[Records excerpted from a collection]

★ ★ ★ ★

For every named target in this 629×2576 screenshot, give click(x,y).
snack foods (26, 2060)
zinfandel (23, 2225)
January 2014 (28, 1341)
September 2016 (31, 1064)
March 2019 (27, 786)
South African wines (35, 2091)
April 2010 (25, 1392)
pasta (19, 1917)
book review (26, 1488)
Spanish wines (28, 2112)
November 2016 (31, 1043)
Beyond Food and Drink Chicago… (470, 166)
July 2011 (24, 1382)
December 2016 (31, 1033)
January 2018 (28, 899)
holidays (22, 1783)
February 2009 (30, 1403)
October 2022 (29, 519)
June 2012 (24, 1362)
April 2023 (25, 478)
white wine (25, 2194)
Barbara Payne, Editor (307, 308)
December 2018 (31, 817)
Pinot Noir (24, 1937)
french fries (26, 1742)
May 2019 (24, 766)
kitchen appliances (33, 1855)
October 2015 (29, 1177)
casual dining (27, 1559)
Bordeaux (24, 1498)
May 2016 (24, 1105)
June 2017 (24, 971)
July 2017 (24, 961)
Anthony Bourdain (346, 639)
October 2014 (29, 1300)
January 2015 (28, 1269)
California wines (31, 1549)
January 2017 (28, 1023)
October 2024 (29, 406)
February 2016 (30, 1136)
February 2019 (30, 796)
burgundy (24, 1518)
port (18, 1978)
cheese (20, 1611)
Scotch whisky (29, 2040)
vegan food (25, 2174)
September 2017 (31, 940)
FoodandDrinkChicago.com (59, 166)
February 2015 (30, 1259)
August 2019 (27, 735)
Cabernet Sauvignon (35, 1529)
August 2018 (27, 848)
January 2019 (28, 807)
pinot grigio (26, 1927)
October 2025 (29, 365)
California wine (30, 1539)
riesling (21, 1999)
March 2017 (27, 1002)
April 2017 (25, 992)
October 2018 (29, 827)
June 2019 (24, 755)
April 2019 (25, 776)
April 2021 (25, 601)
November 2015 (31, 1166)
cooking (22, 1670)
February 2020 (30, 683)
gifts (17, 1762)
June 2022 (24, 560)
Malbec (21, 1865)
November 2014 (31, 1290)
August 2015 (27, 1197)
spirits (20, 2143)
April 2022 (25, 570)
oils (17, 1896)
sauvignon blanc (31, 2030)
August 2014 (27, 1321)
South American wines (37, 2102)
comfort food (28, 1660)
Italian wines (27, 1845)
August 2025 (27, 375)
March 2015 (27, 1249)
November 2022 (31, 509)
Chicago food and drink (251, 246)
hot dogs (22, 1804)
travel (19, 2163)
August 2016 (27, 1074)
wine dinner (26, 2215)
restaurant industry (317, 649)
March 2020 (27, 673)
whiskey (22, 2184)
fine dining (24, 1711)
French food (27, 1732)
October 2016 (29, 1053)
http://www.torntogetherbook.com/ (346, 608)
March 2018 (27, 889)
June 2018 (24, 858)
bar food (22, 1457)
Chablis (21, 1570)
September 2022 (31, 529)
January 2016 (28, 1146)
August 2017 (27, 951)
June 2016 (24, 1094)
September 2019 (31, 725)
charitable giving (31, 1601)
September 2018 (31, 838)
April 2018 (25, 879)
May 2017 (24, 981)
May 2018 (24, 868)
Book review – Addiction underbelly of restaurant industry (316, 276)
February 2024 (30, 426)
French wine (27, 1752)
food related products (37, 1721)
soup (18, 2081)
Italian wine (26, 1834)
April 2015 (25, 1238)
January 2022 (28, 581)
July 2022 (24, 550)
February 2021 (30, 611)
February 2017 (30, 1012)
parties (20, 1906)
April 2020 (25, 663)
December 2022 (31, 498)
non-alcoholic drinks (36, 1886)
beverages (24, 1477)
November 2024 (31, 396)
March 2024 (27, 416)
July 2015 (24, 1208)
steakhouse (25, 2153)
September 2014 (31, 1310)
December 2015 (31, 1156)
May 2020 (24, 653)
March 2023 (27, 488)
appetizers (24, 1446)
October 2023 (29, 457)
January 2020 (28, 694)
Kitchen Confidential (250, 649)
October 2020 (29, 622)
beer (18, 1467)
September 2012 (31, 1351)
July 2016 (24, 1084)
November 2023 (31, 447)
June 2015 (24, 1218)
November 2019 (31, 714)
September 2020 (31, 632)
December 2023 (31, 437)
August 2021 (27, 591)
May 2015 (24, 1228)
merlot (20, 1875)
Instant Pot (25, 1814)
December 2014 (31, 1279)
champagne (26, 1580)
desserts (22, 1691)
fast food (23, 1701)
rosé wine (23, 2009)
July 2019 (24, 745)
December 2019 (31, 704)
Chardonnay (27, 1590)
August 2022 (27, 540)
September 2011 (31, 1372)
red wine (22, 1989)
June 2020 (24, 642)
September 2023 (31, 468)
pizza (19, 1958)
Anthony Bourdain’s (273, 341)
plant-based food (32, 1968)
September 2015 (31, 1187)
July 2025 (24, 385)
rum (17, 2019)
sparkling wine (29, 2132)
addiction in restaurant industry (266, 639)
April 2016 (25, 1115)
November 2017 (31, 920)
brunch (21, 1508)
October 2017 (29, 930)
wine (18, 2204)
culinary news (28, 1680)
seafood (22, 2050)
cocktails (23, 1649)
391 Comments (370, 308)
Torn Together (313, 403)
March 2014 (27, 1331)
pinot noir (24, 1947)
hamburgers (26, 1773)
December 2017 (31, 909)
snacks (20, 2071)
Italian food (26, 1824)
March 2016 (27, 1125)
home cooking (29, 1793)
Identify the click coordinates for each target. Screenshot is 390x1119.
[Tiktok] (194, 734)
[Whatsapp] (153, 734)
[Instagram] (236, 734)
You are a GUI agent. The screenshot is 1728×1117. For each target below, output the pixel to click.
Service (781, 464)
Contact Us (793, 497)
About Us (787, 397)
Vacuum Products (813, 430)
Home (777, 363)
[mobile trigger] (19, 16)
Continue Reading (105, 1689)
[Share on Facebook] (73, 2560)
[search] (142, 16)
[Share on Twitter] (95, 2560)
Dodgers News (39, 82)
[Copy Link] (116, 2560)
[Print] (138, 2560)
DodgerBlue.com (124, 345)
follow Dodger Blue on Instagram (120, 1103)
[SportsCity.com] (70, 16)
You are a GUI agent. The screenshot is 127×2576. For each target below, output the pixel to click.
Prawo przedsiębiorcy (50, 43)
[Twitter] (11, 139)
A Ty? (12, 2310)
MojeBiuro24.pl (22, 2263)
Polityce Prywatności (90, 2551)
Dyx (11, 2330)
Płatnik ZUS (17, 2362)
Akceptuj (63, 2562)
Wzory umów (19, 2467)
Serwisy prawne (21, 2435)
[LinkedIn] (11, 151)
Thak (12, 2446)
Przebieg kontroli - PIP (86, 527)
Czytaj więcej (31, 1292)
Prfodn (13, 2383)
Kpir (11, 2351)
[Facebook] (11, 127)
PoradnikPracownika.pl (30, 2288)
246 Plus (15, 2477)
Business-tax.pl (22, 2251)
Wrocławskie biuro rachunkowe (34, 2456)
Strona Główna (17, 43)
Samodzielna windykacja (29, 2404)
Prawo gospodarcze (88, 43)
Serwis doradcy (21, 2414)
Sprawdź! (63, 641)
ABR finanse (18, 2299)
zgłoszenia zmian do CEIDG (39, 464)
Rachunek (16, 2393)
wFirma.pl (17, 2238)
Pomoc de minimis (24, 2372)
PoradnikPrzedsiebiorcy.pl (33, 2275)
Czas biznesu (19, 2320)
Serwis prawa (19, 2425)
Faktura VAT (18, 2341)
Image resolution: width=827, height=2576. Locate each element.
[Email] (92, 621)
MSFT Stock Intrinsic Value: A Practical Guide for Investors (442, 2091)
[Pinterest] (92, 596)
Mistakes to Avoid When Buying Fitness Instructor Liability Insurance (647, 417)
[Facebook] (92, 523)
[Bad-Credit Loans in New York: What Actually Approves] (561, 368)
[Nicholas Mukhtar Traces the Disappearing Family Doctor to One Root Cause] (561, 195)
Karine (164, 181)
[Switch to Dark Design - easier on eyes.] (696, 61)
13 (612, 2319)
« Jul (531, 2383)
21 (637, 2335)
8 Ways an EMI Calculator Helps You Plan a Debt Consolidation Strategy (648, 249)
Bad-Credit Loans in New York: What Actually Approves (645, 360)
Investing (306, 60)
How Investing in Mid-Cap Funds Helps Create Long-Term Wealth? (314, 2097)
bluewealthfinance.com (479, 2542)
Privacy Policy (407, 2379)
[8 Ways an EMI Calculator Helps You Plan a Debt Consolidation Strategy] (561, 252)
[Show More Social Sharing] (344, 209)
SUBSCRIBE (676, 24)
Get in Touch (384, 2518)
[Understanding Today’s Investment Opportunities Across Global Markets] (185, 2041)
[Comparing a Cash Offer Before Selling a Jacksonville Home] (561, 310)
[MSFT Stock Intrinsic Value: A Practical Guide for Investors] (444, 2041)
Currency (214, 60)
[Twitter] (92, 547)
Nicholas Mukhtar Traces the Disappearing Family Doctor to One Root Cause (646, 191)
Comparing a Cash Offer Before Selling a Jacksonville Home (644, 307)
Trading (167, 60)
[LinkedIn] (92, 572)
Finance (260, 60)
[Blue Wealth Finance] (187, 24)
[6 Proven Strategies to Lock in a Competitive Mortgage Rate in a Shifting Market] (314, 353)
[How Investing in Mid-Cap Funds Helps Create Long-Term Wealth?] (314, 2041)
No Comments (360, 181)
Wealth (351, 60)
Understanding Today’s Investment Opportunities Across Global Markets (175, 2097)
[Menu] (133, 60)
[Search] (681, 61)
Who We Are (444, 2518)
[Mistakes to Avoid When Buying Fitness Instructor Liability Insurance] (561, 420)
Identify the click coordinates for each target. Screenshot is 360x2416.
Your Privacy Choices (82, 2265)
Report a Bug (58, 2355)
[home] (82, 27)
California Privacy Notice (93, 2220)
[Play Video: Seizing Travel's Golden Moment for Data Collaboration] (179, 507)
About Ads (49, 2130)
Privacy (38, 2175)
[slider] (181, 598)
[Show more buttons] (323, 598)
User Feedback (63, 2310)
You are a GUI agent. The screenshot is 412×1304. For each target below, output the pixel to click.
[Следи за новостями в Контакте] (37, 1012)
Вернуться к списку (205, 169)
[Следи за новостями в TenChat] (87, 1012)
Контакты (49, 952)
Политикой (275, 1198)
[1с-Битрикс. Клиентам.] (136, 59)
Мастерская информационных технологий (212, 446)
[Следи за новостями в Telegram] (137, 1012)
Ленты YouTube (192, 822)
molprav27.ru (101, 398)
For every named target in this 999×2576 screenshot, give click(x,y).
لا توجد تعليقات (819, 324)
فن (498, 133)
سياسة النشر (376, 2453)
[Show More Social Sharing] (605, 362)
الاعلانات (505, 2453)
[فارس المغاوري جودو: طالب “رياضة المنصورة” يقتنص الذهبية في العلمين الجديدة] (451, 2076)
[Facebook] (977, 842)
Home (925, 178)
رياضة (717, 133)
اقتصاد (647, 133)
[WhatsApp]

★ ★ ★ ★

From the records above, transcribe exactly the run of lines that opens with the line holding "red wine (22, 1989)" and closes with the line holding "addiction in restaurant industry (266, 639)", both included.

red wine (22, 1989)
June 2020 (24, 642)
September 2023 (31, 468)
pizza (19, 1958)
Anthony Bourdain’s (273, 341)
plant-based food (32, 1968)
September 2015 (31, 1187)
July 2025 (24, 385)
rum (17, 2019)
sparkling wine (29, 2132)
addiction in restaurant industry (266, 639)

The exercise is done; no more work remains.